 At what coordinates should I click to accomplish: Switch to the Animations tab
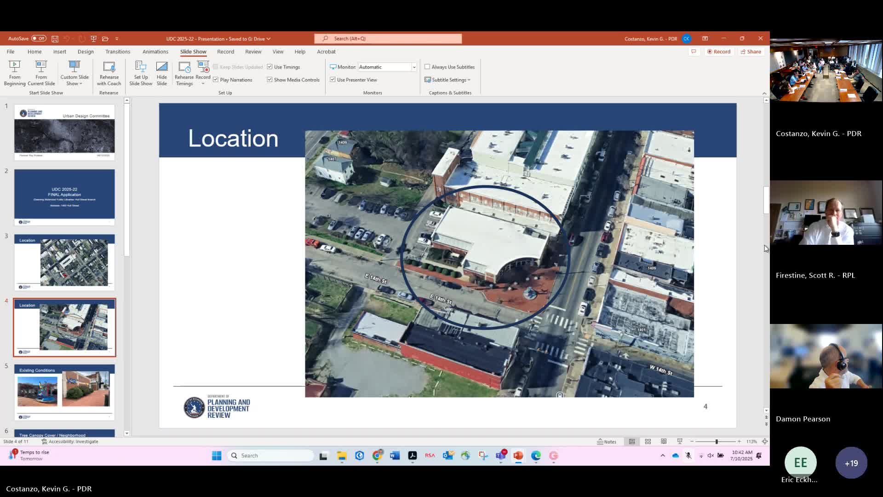tap(155, 52)
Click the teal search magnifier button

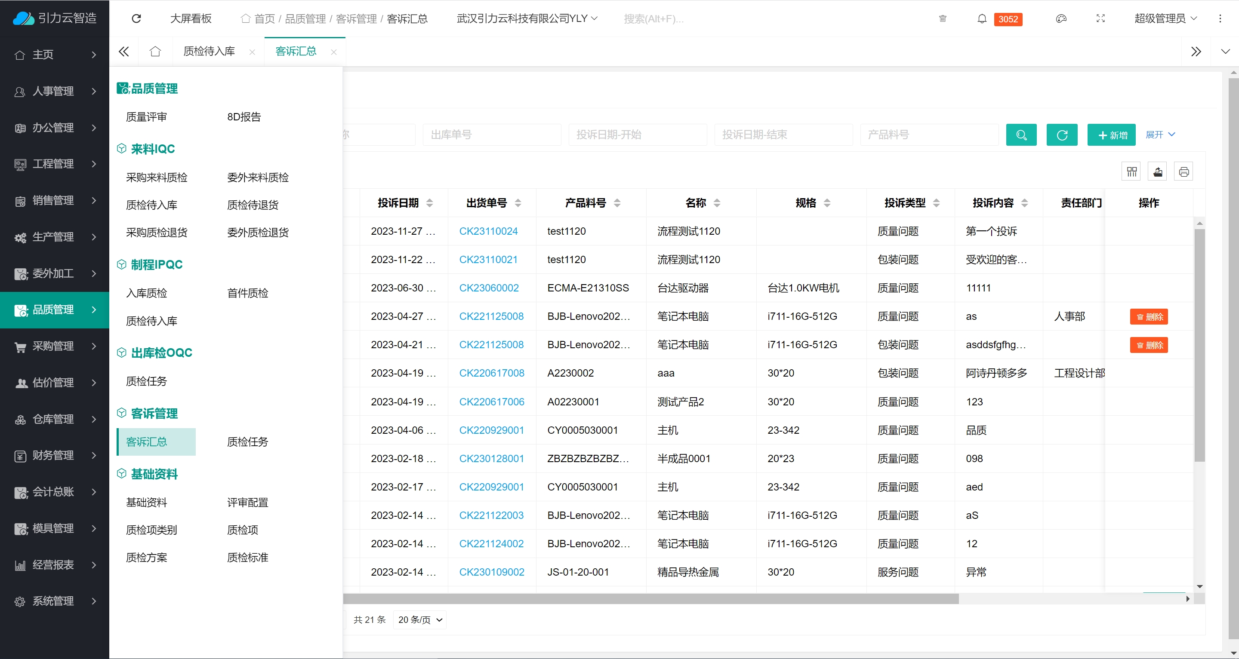coord(1021,135)
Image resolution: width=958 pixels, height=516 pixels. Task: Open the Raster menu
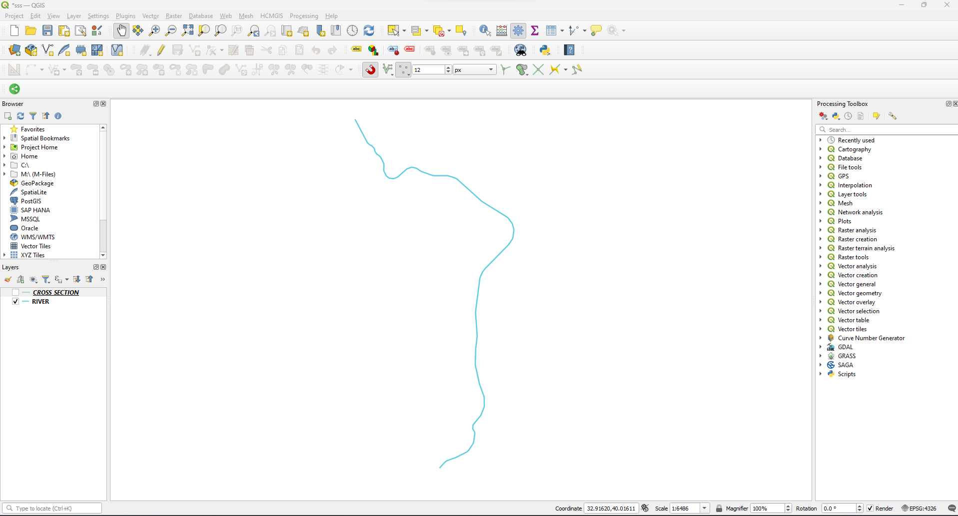click(x=173, y=15)
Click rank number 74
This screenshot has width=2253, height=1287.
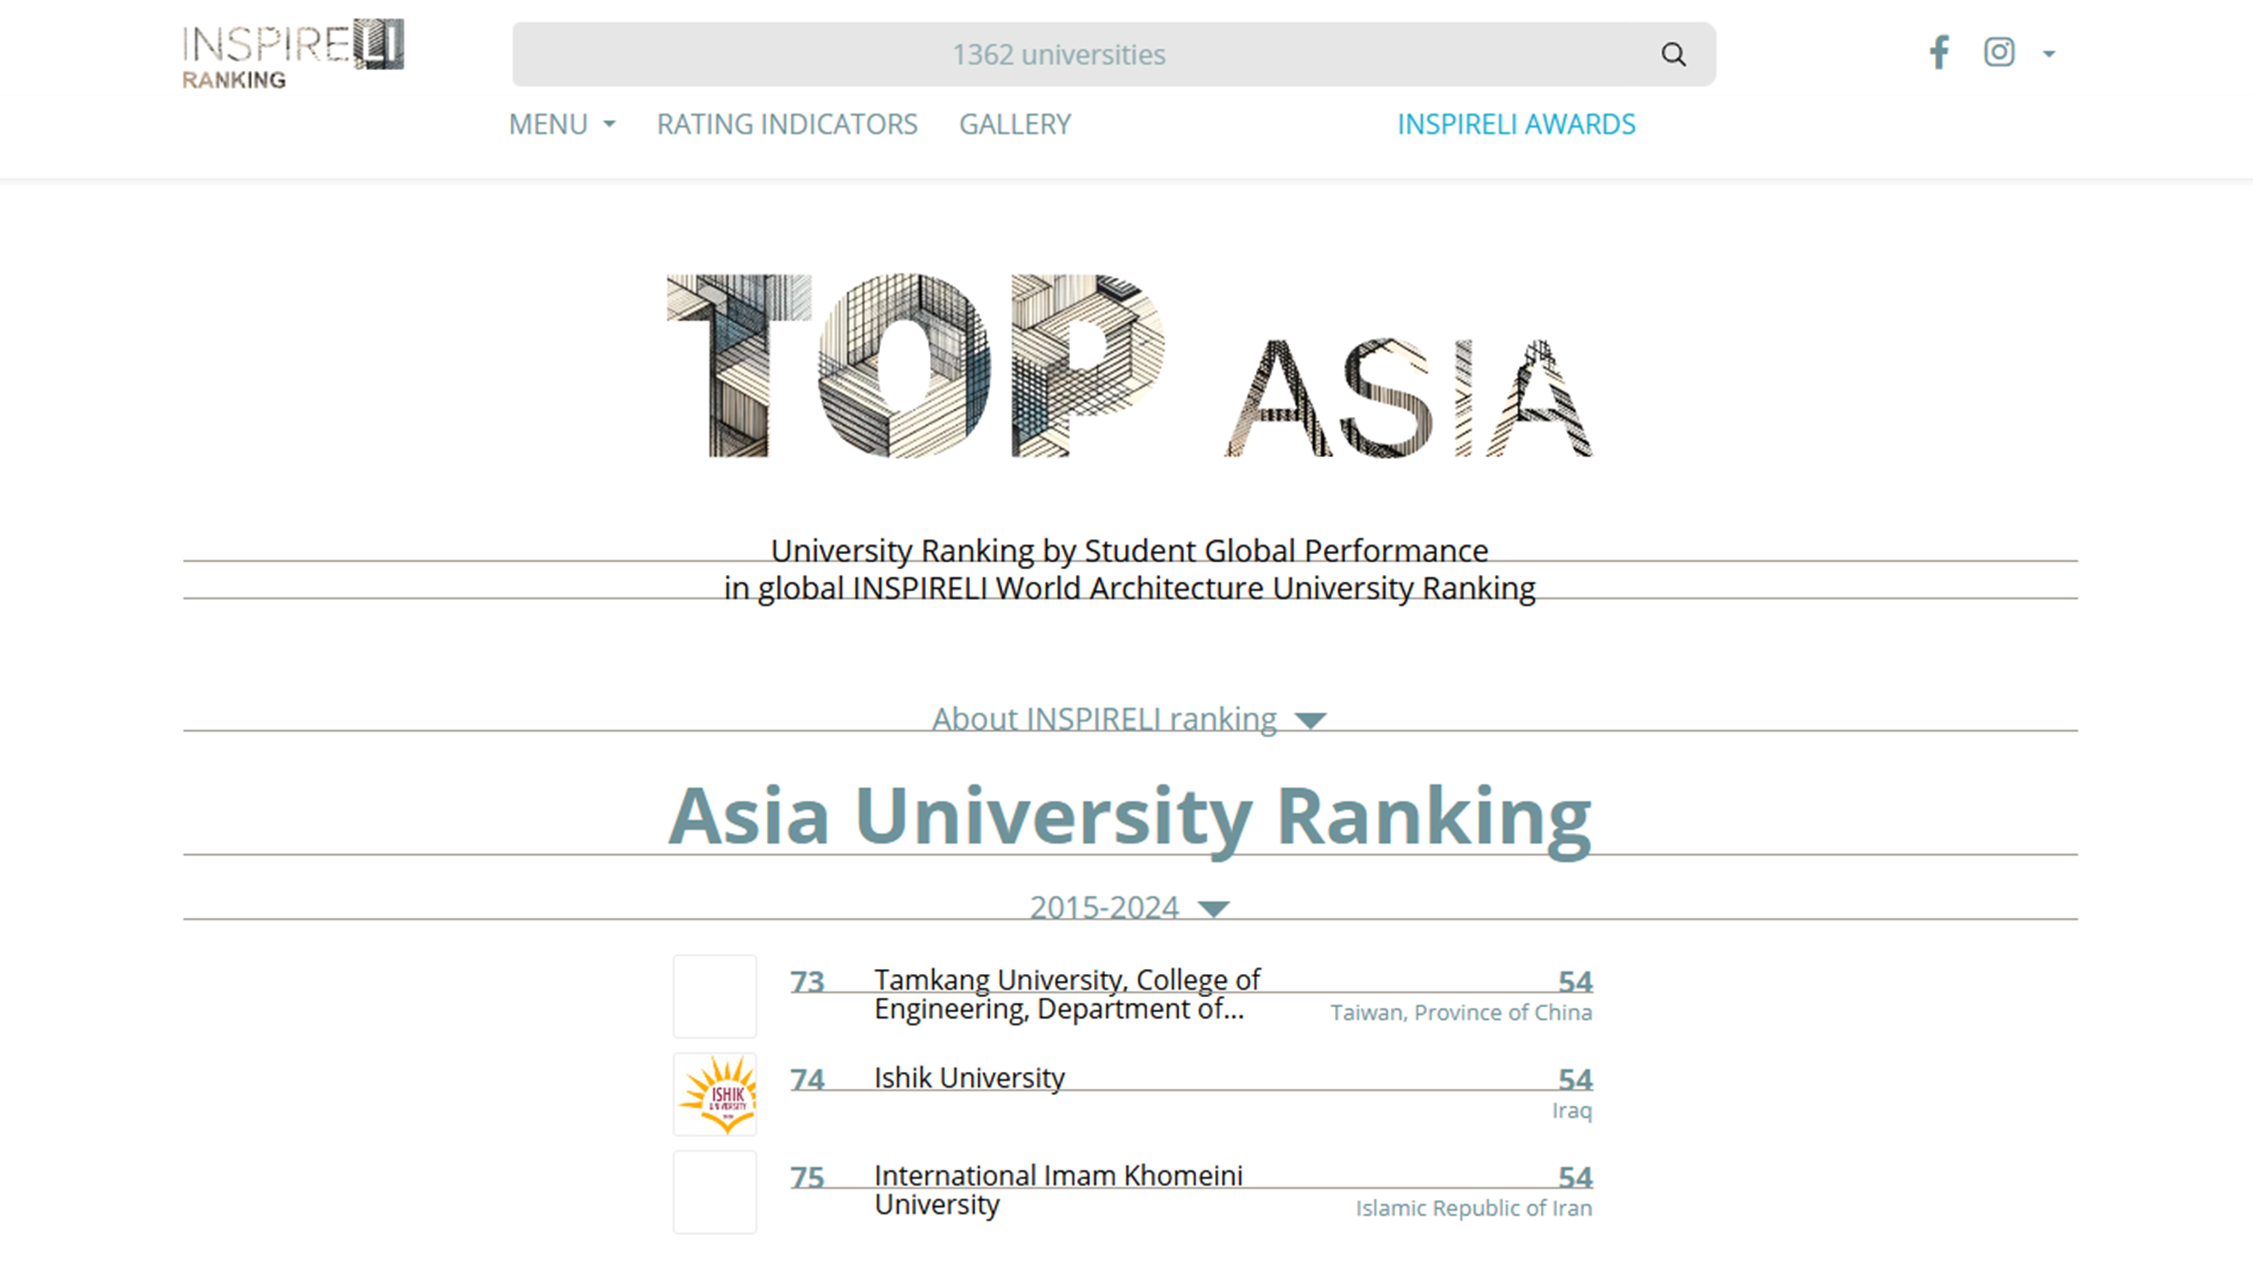807,1079
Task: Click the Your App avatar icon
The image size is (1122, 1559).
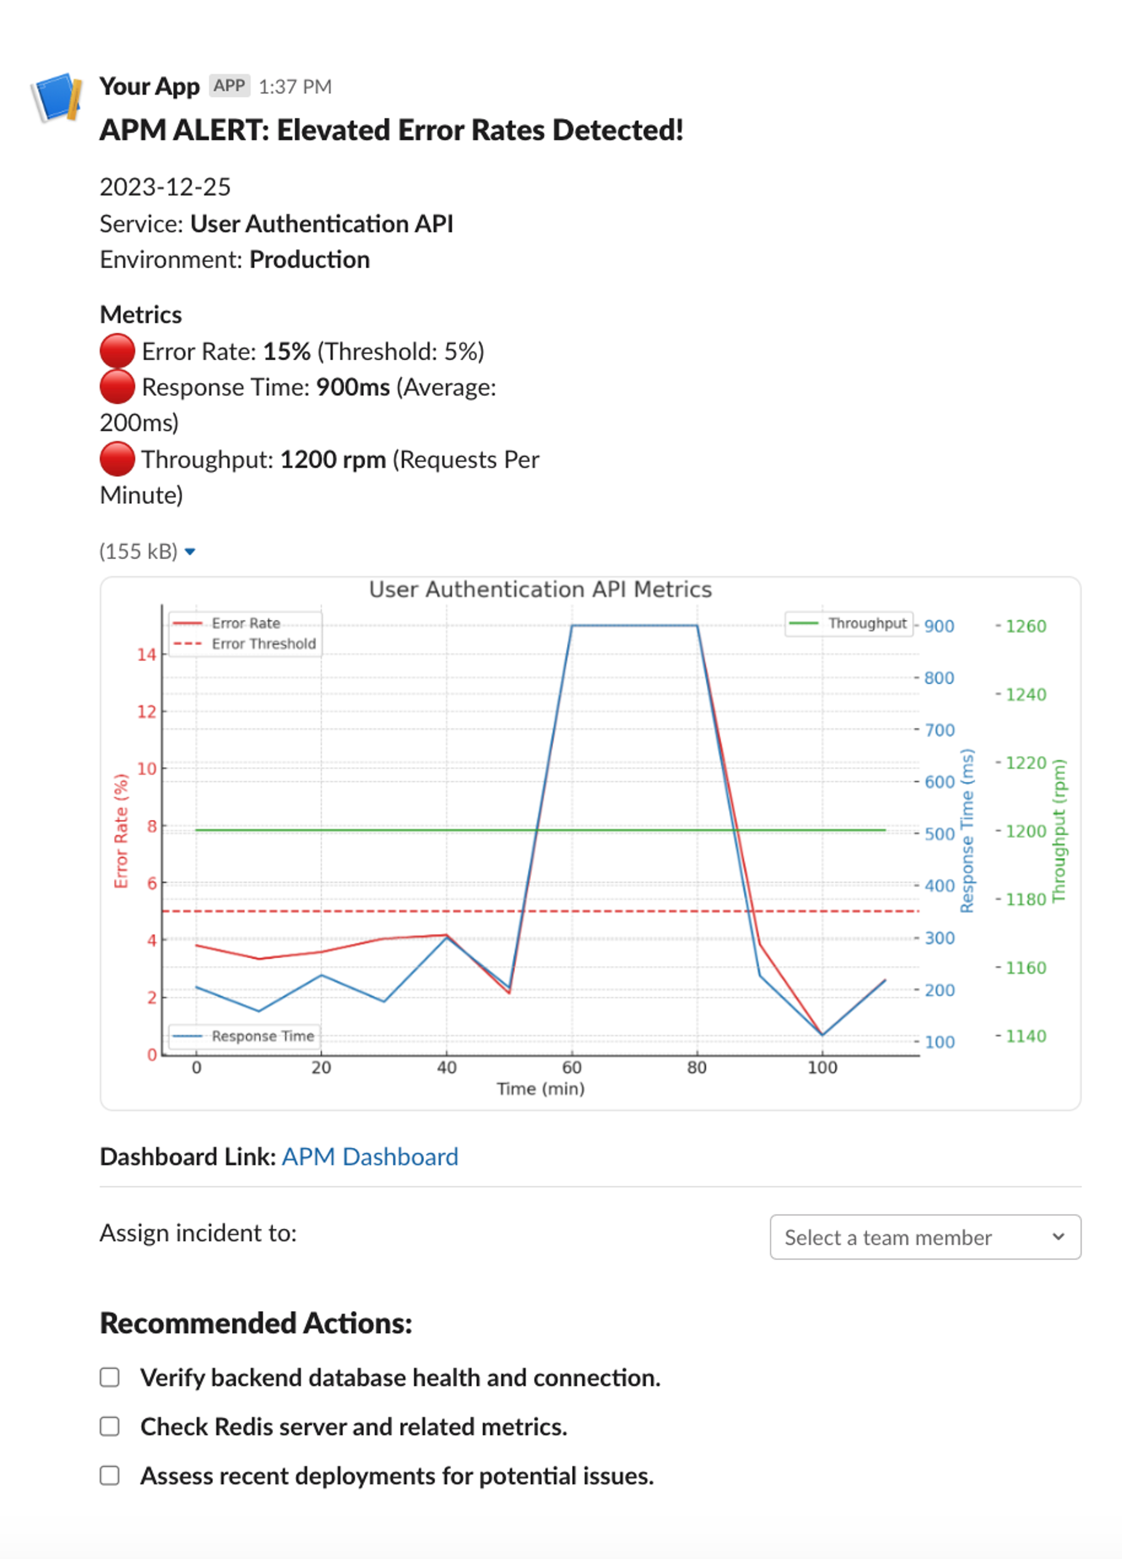Action: coord(56,97)
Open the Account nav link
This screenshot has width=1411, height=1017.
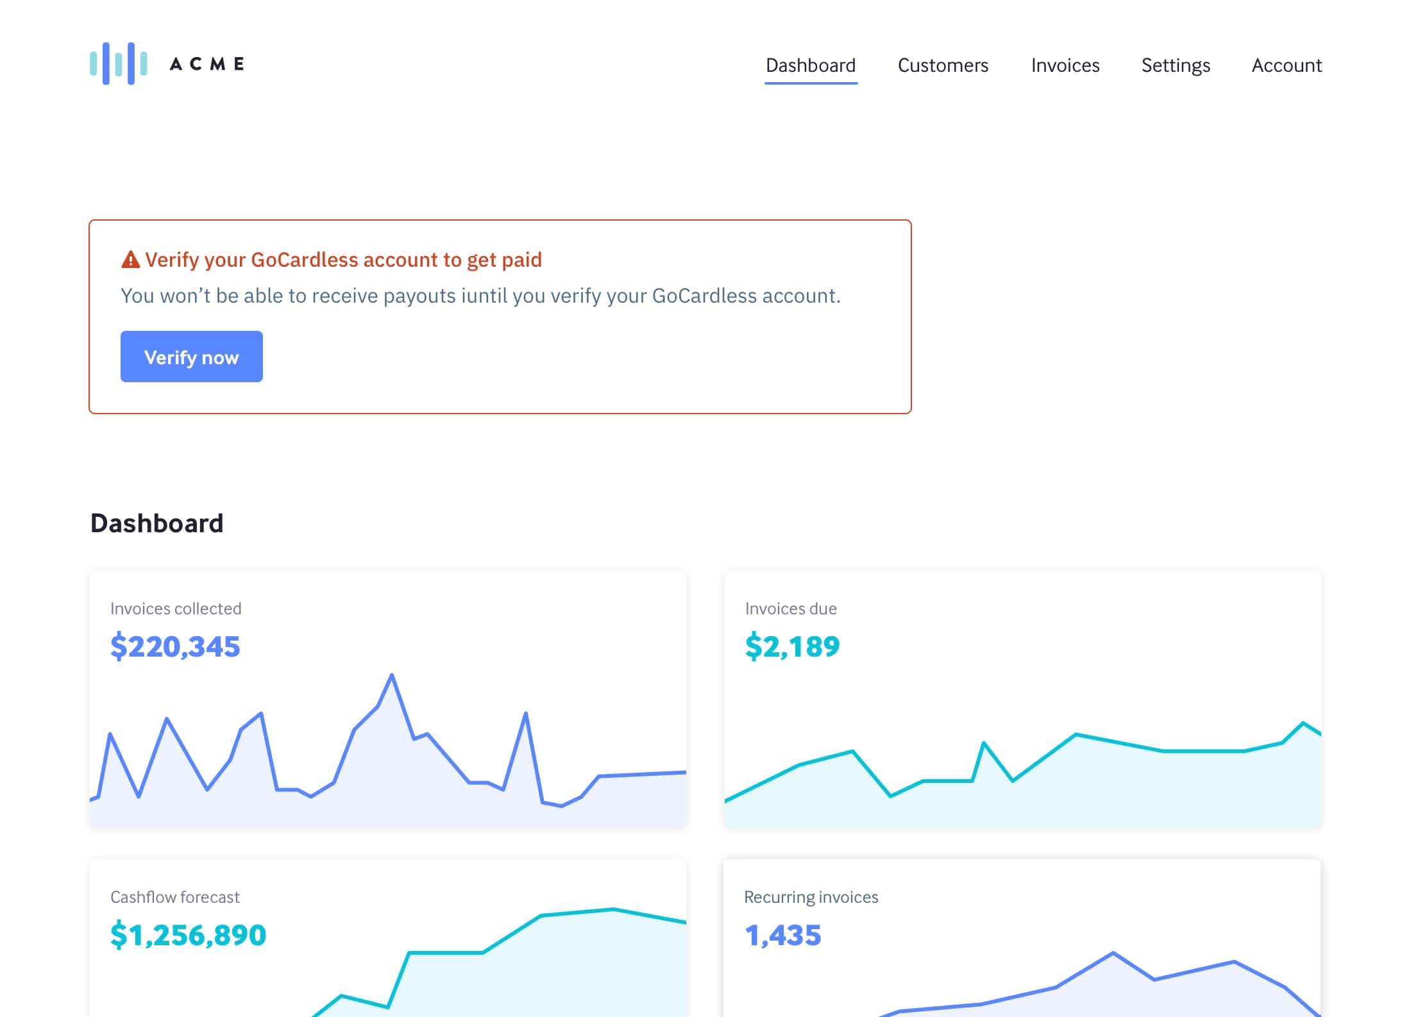click(1287, 65)
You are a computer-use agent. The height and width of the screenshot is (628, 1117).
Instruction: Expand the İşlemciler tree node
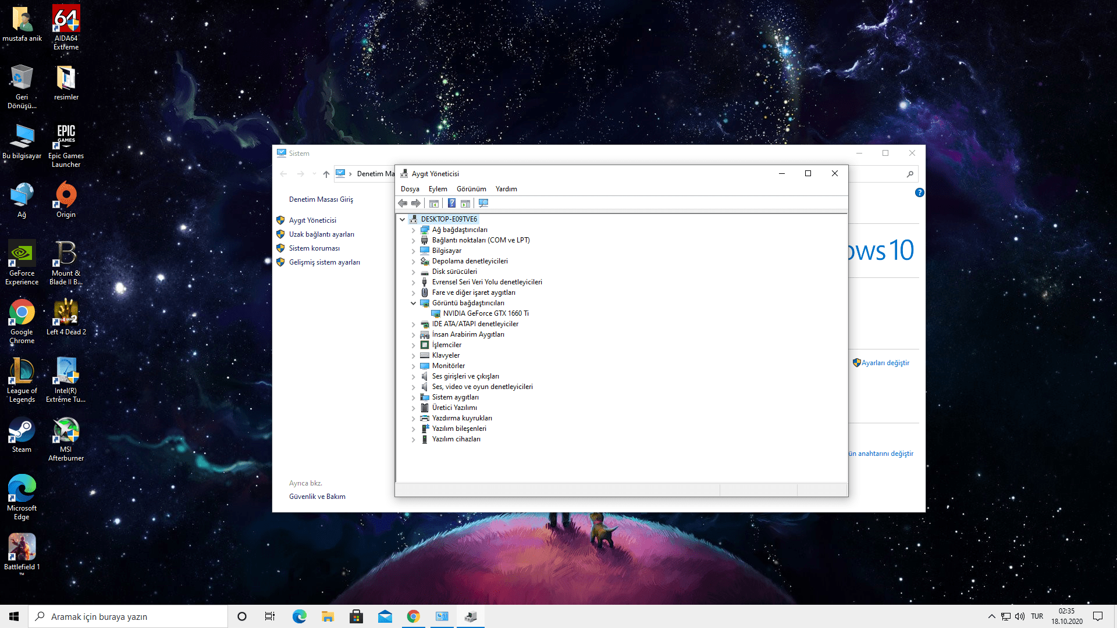point(414,345)
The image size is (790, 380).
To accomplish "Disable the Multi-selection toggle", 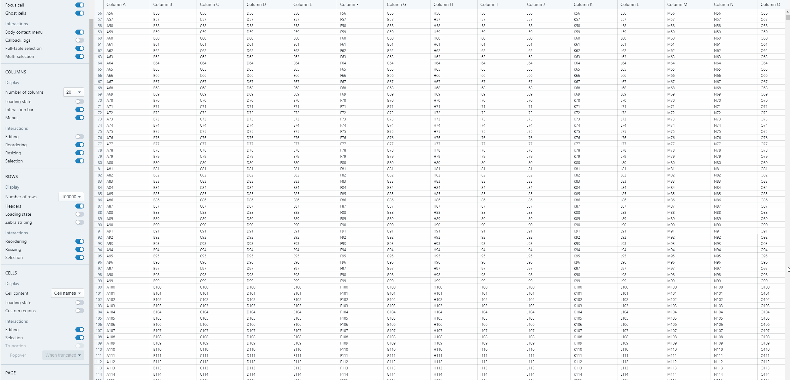I will [x=79, y=56].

----

- **YOUR OBJECTIVE**
Each line from the first line of the data above through the one containing "You are a computer-use" must be set down exactly; the pictures must not be.

- **OUTPUT OF THE EXERCISE**
 At what coordinates should I click to accomplish: Switch to the Animations tab
tap(155, 52)
Click the teal search magnifier button

coord(1021,135)
Image resolution: width=958 pixels, height=516 pixels. Task: Open the Raster menu
click(x=173, y=15)
Click rank number 74
This screenshot has width=2253, height=1287.
807,1079
Task: Click the Your App avatar icon
The image size is (1122, 1559).
Action: coord(56,97)
Open the Account nav link
This screenshot has width=1411, height=1017.
click(1287, 65)
You are a computer-use agent. The height and width of the screenshot is (628, 1117).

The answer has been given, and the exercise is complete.